- Exercise description
When you copy the entries, omit the images and keep every word as it is.

- Supplied information

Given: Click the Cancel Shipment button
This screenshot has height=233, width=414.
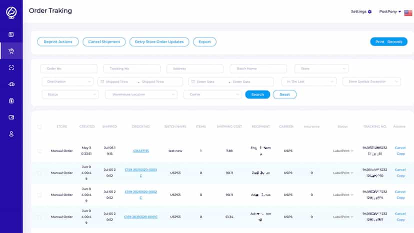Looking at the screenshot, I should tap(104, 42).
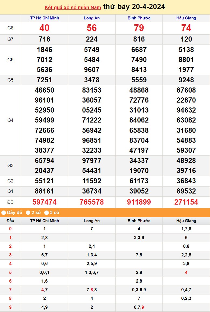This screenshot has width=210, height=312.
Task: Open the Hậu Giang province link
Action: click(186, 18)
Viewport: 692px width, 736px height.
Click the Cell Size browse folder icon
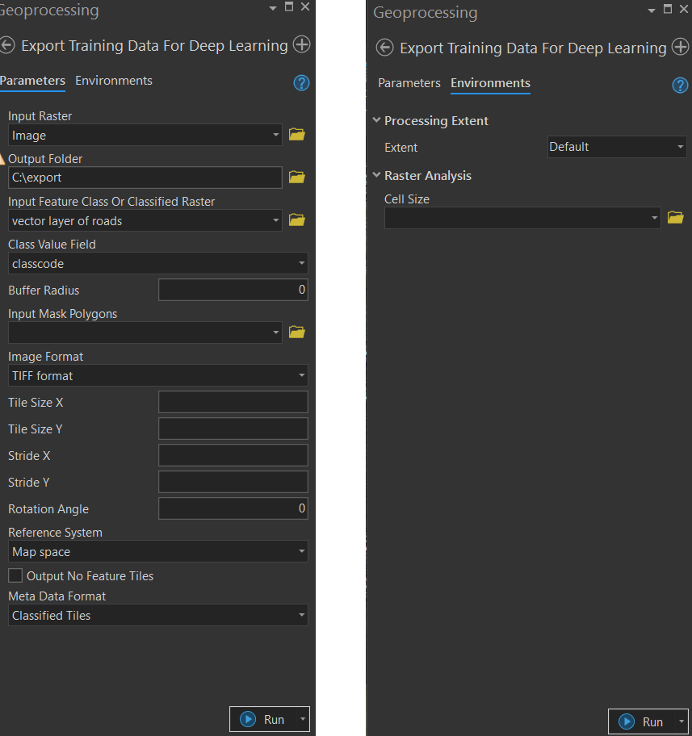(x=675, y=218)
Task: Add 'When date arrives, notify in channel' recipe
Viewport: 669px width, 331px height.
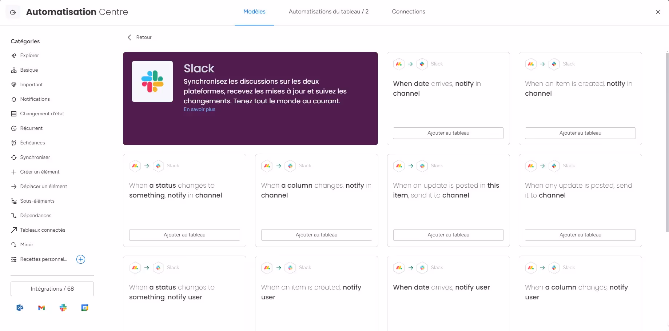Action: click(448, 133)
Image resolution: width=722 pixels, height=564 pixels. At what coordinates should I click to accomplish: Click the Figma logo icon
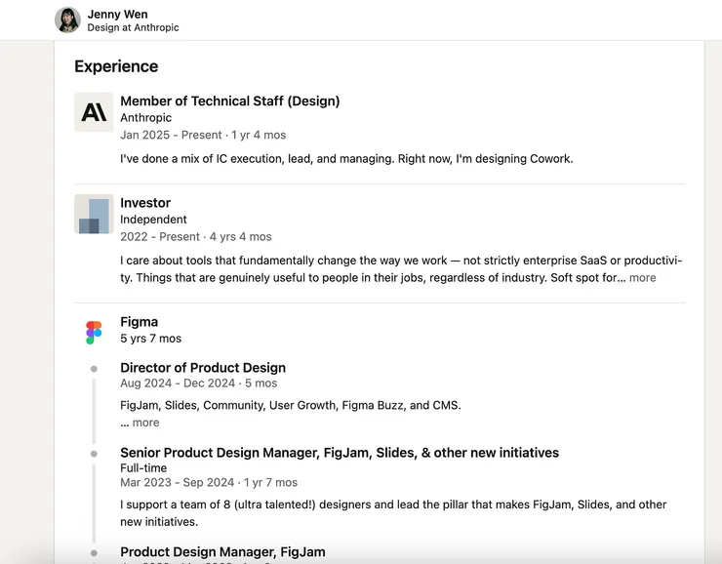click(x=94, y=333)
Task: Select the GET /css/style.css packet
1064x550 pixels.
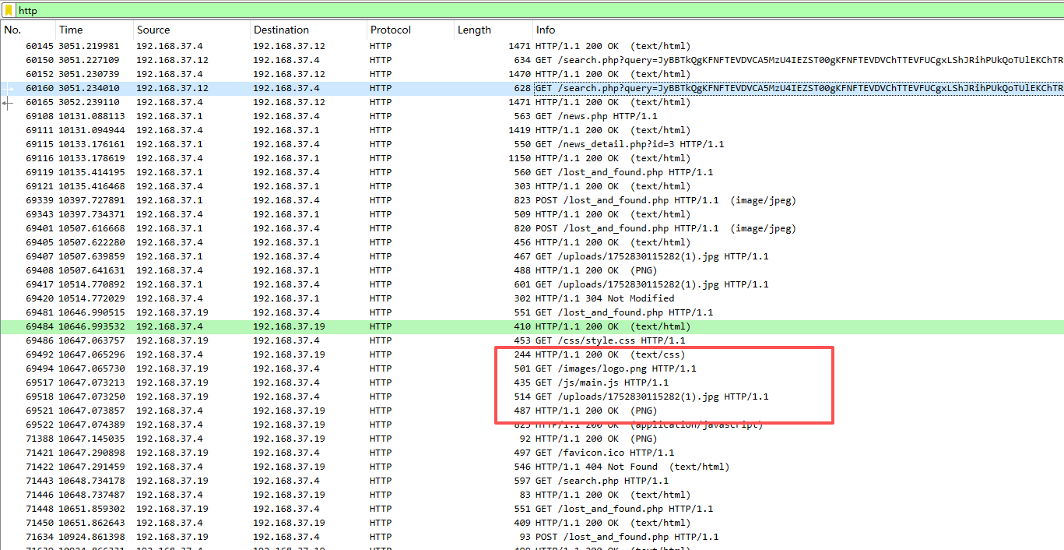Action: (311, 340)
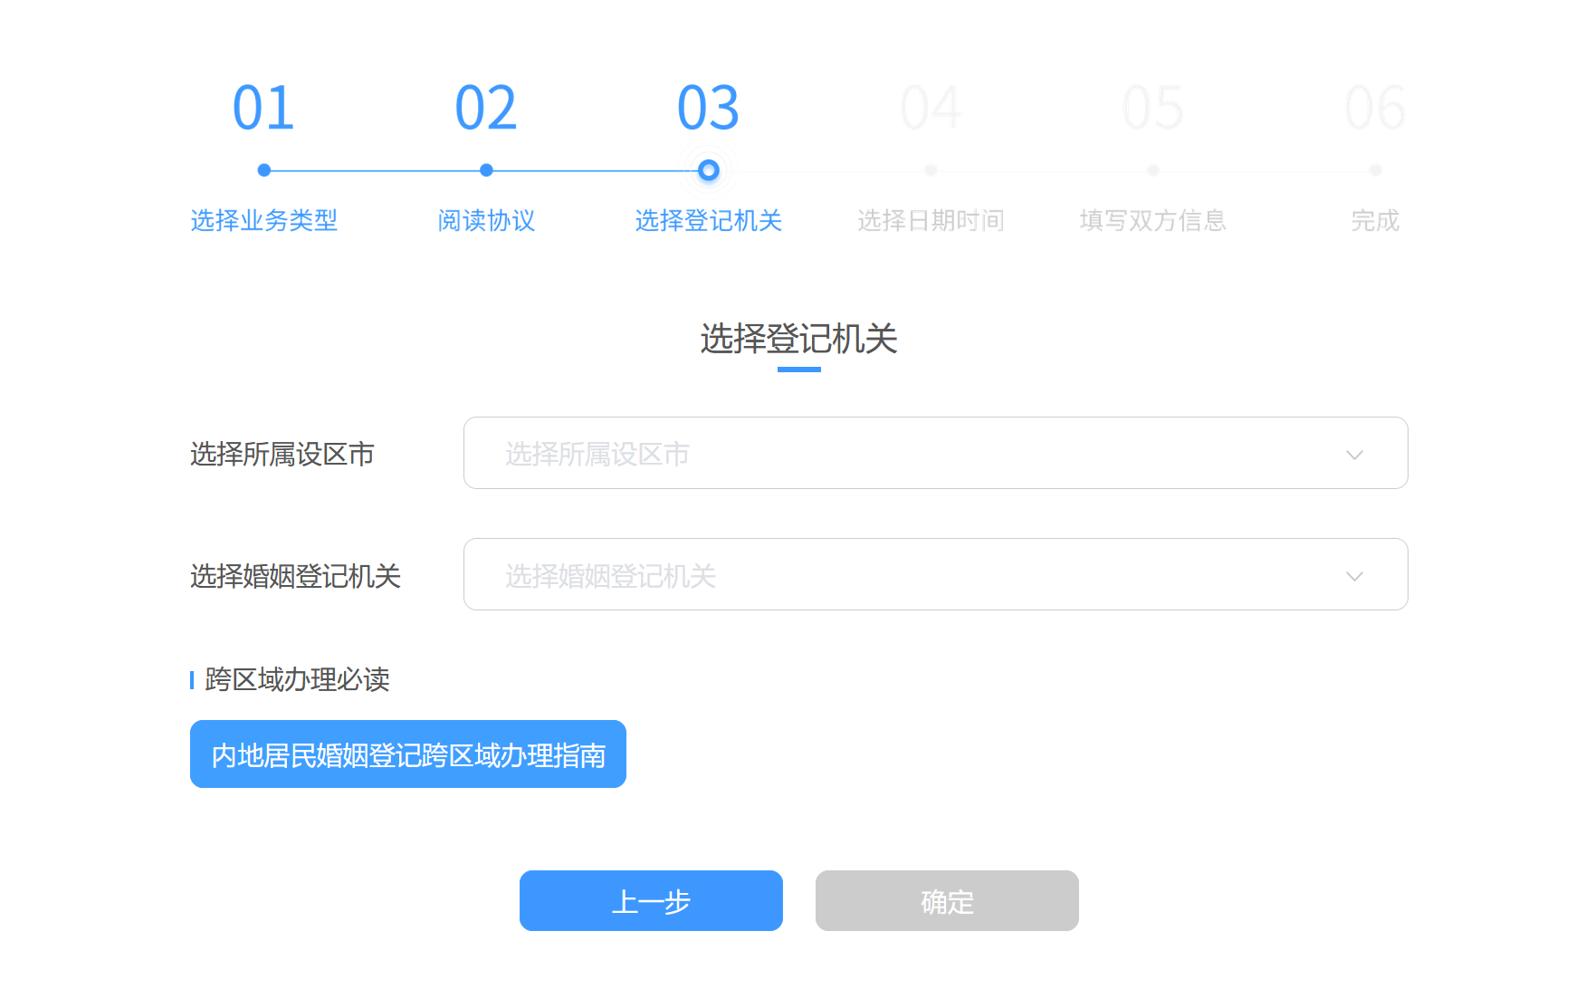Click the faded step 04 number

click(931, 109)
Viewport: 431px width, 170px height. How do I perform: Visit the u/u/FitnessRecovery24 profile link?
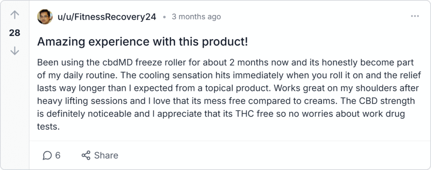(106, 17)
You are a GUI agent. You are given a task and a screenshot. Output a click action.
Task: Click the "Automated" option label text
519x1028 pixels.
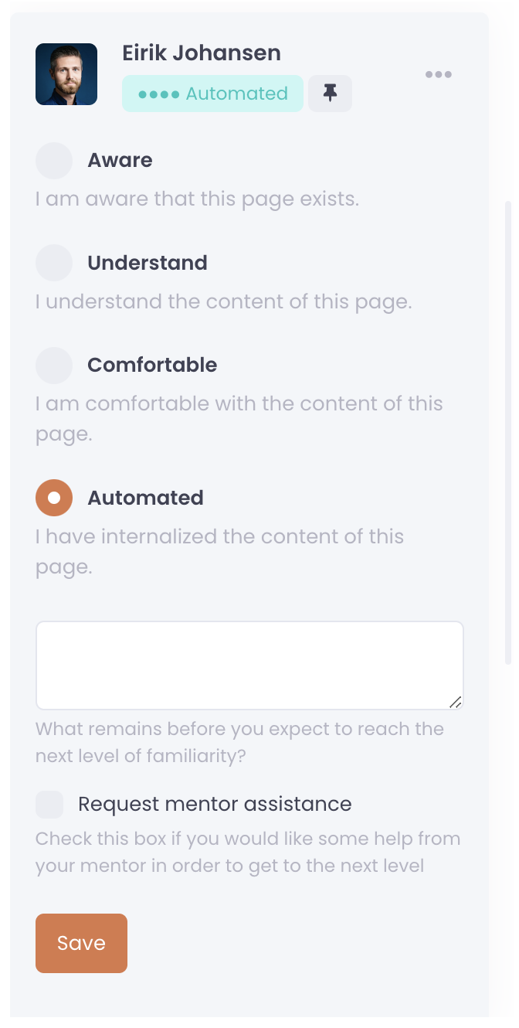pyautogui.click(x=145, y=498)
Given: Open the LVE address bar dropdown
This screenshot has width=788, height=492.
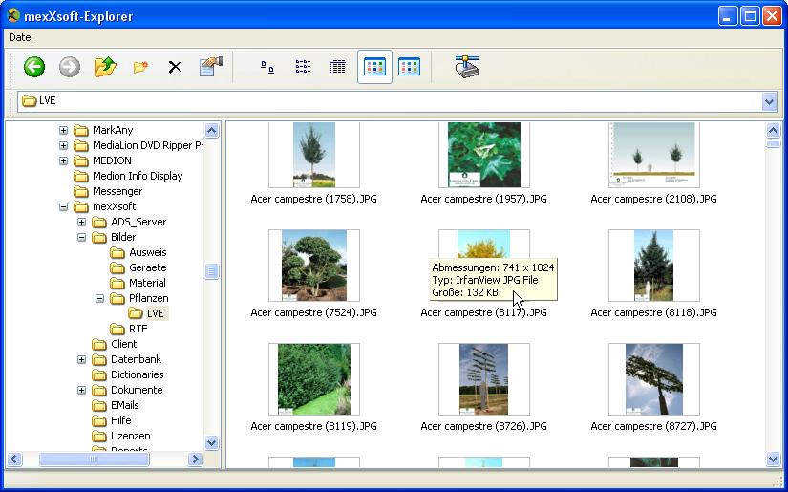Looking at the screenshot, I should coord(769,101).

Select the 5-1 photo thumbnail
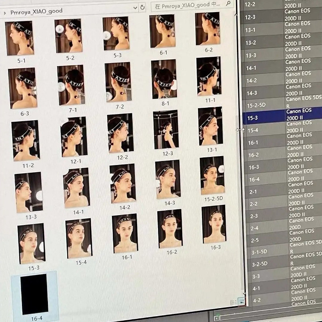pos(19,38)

- Solution to this problem
Given: Click the Cancel Shipment button
This screenshot has height=233, width=414.
Looking at the screenshot, I should tap(104, 42).
This screenshot has width=210, height=312.
Task: Open the Hậu Giang province link
Action: click(186, 18)
Viewport: 692px width, 736px height.
Click the Cell Size browse folder icon
(x=675, y=218)
Task: Add 'When date arrives, notify in channel' recipe
Viewport: 669px width, 331px height.
Action: click(448, 133)
Image resolution: width=722 pixels, height=564 pixels. At what coordinates should I click to accomplish: Click the Figma logo icon
click(x=94, y=333)
Task: Select the GET /css/style.css packet
1064x550 pixels.
Action: (311, 340)
Click the faded step 04 number

click(931, 109)
Viewport: 431px width, 170px height. How do I perform: Visit the u/u/FitnessRecovery24 profile link?
(106, 17)
You are a GUI agent. You are given a task and a screenshot. Output a click action.
Task: Click the "Automated" option label text
519x1028 pixels.
pyautogui.click(x=145, y=498)
Given: Open the LVE address bar dropdown
This screenshot has width=788, height=492.
Looking at the screenshot, I should coord(769,101).

Select the 5-1 photo thumbnail
pos(19,38)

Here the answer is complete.